Data lines:
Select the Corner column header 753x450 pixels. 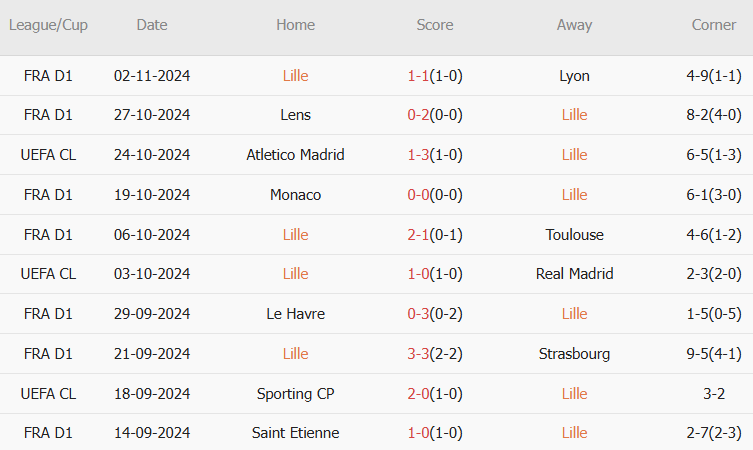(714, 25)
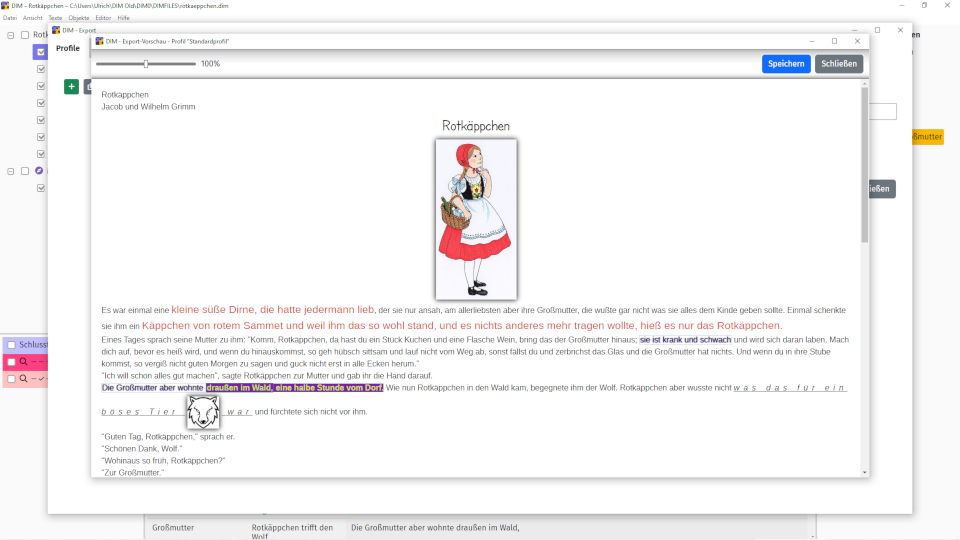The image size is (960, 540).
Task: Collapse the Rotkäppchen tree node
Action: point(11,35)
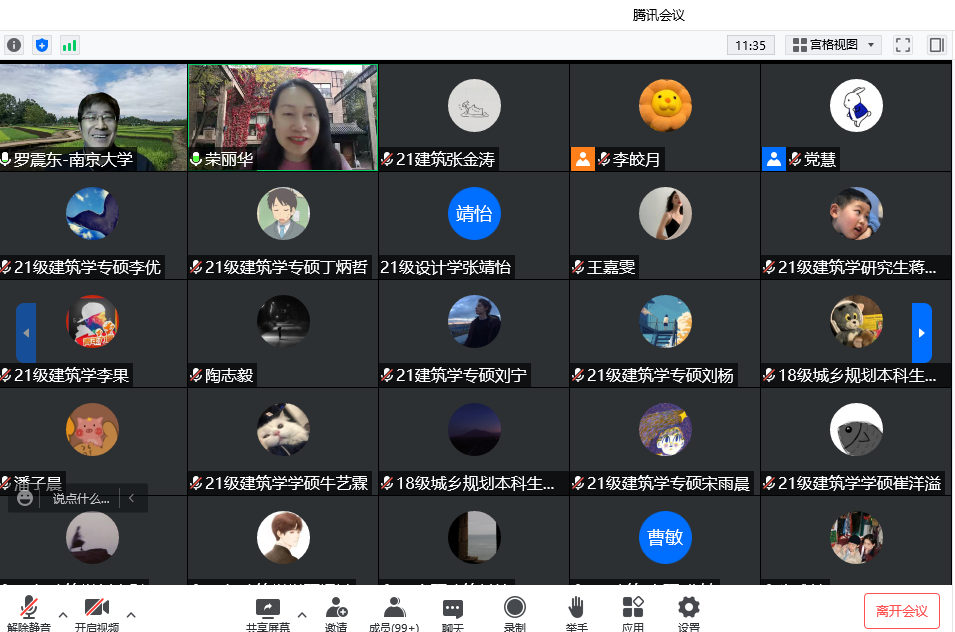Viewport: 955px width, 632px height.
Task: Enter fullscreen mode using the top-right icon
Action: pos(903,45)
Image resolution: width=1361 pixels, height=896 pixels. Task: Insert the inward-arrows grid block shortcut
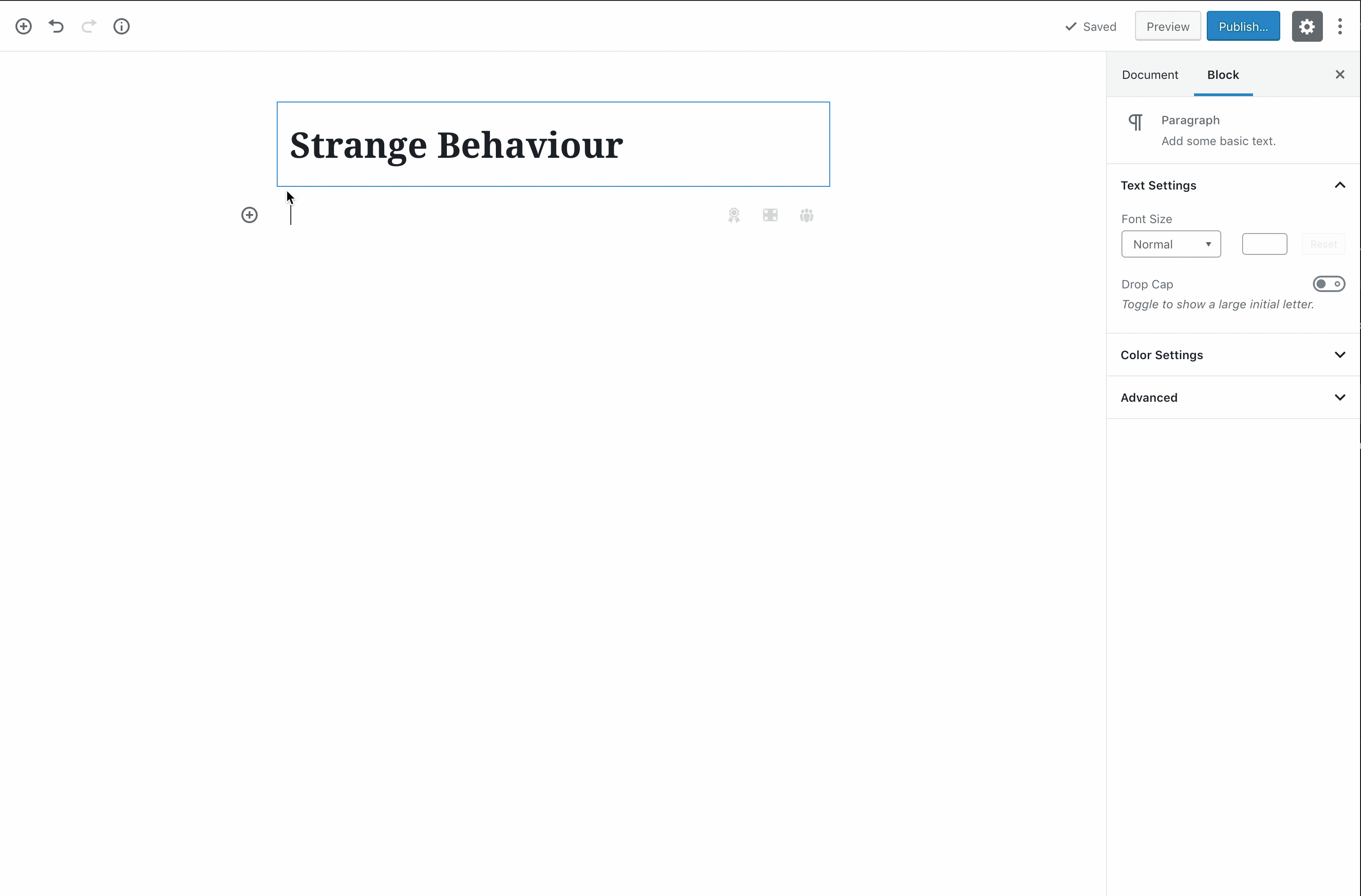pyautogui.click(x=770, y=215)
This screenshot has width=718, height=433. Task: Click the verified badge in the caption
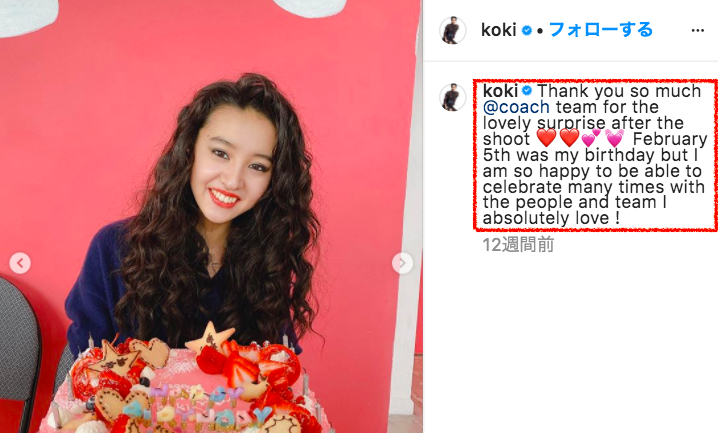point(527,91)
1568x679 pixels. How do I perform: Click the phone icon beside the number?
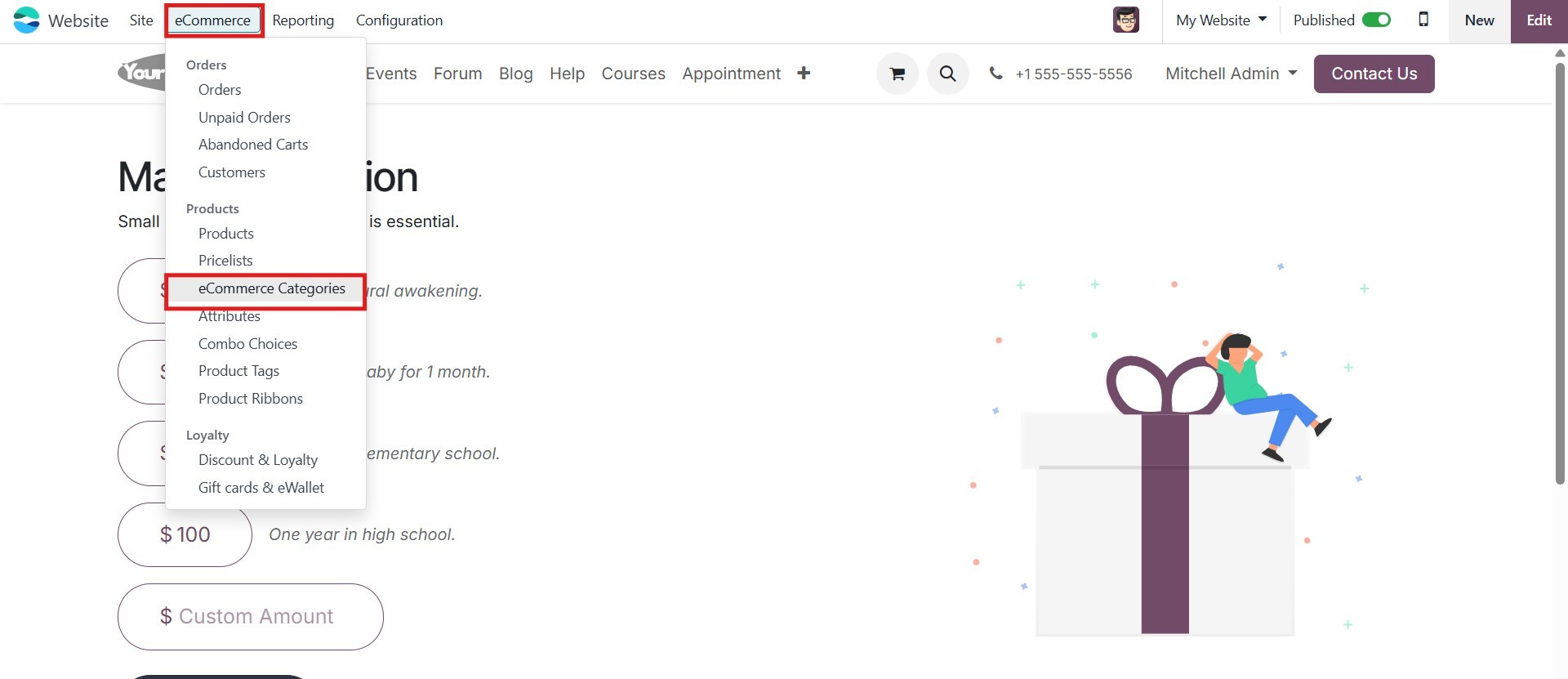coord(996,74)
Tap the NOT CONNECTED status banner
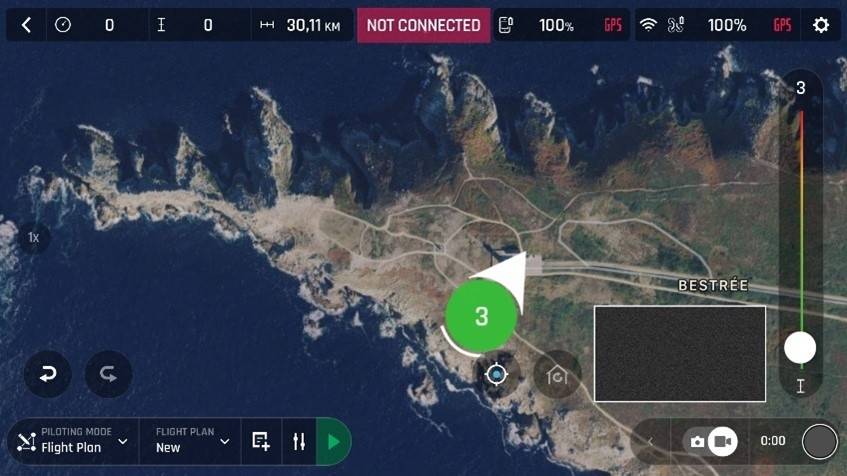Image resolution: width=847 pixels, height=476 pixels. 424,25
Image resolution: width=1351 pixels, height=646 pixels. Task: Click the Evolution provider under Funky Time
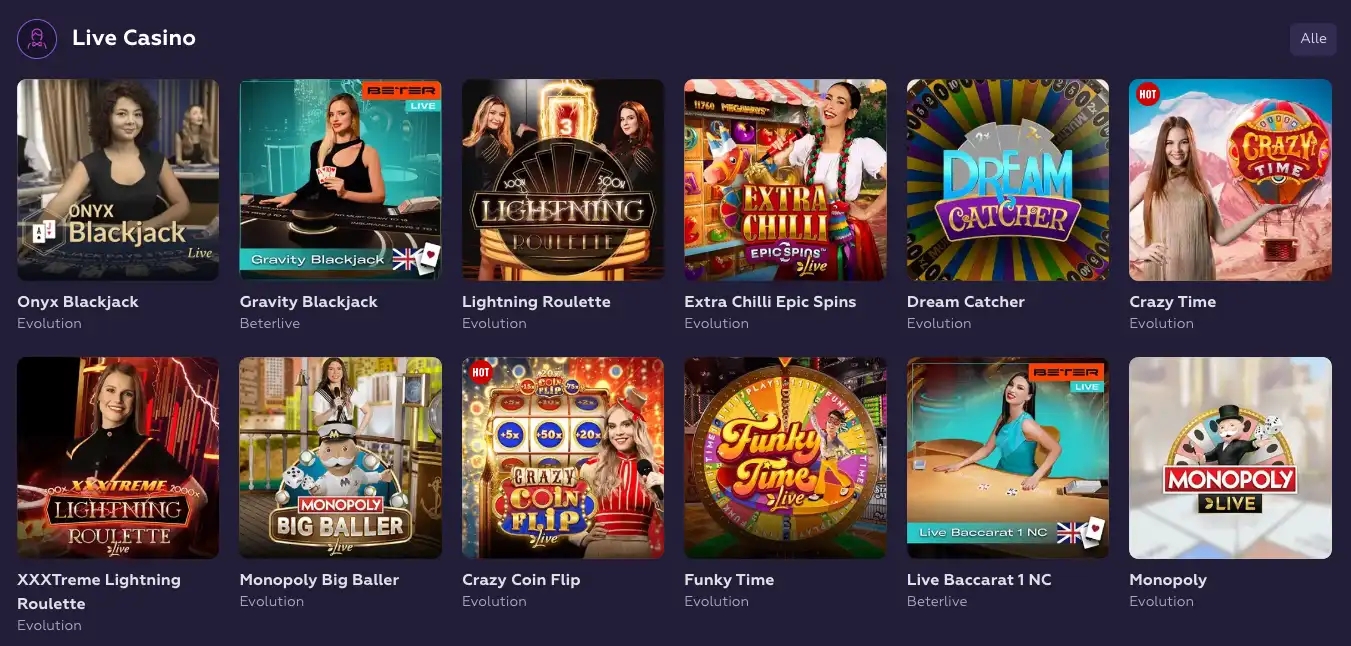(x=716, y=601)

Stated exercise: Copy out the data word for word, starting at the line containing "Image resolution: width=1351" and running through the end of the data, both ends included. Omit the pictures.

Exercise answer:
Image resolution: width=1351 pixels, height=646 pixels. Task: Click the Evolution provider under Funky Time
(x=716, y=601)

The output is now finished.